Cancellation and No-Show Costs
15 to 25% of signed contingencies during a storm cancel before the job builds. If a rep signs 15 and 20% cancel, they actually delivered 12 built jobs. Your cost per built job is now 25% higher than your cost per signed job.
Factor cancellation rate into the break-even math. Actual break-even is closer to 10 to 15 signed jobs per rep per trip when cancellation is included.
When to Pull the Plug
Set pull-the-plug rules before the chase starts:
- If week 2 signed jobs per rep is under 3, review the market
- If week 3 signed jobs per rep is under 6, pull half the team home
- If week 4 signed jobs per rep is under 8, pull the entire chase
Chasers without pull-the-plug rules bleed money for 2 extra weeks chasing a story of "it is about to turn around." It rarely does.
When to Expand
Conversely: if signed jobs per rep hit 15+ by week 3, bring in another 3 to 5 reps. The market has capacity. Scale up.
See also: storm chasing operations playbook and housing your storm crew.
Benchmarking Against Home Market
Before any chase, benchmark against the home market. A rep who signs 20 jobs per month at home, with $400 per job in marketing cost, is costing $8k per month to produce revenue locally.

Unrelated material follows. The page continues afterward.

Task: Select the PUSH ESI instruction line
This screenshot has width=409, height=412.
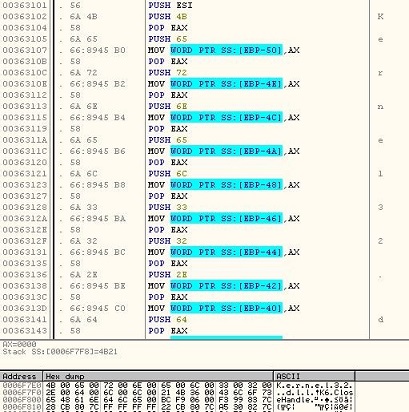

On a 45-day chase, expect the same rep to sign 10 to 15 jobs (half the home-market rate because of unfamiliarity). Storm chase revenue needs to be higher per job ($12k+ retail) to offset the lower volume.
FAQ
Should we rent trucks for a chase?
For teams without enough trucks, yes. Enterprise Truck Rental or Penske commercial rentals run $1,800 to $3,500 per month. Cheaper than buying another truck for a 6-week chase.
What about fuel cards?
Use them. Fleet cards like WEX or Comdata offer 3 to 5% discounts on commercial fuel and provide clean expense reporting. Worth the small program fee.
How do we account for family separation costs?
You cannot, fully. But a 10 to 20% travel premium on per diem for away-from-home trips improves retention. Crew members leaving mid-project cost way more than the premium.